Metaphorically, it’s teaching a whole community how to fish.

But what does a desirable community need to sustain itself? There’s no silver-bullet approach toward revitalizing neighborhoods in distress, but Detroit LISC, through the Building Sustainable Communities Strategy, focuses on five interconnected, inseparable goals to develop long-term community prosperity and sustainability:

  • Building the physical environment – People still need homes, businesses still need retail space, and communities still need space for cultural and community centers.
  • Increasing family wealth and income – Good jobs and financial literacy mean long-term financial health for entire communities.
  • Stimulating local economic activity – Good salaries won’t mean much if residents don’t have the retail goods, healthy food, and services they need nearby.
  • Improving access to quality education – A community’s long-term sustainability requires its children to be its future leaders, and this can’t happen without quality education.
  • Fostering safe and healthy environments – No community can thrive if it’s unsafe, or if it doesn’t have access to quality healthcare.

Regardless of the different approaches we take (for example, some organizations might place more emphasis on transportation needs or community art), one thing is clear: building sustainable communities has to be a comprehensive approach that does more than build nice homes and set up a business or two. It has to take a big-picture approach, and determine what any community would need.
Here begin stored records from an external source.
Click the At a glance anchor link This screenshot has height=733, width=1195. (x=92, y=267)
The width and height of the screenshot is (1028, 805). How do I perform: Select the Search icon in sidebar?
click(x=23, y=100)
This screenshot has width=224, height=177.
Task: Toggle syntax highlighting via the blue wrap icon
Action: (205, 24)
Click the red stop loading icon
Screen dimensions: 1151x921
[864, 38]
Not just to flourish, but to uphold and sustain itself once the development projects finish and the CDCs move on to the next neighborhood. The last thing anyone needs is for these same neighborhoods to fall back into distress because we ignored some vital component for their long-term success.

Truly viable community development work has to take into account the basic needs that each one of us would want on any given day. Homes. Employment. Access to healthy food, education, and healthcare. Safety. Stated another way, what kind of community would each one of us want to live in, have families in, and lay generational roots in? And what would we need to sustain that community across generations?

Putting this into practice will need increased collaboration between CDCs. After all, some might be better at building homes, while others might be better at building businesses or medical facilities. Some organizations might have great models on teaching residents financial literacy, while others might be especially skilled at promoting educational programs. So in a way, the start of truly sustainable communities is all of us putting our respective expertise to work in collaborative models that are themselves sustainable.

Because, at the end of the day, the more skilled teachers there are, the better a community will learn how to fish.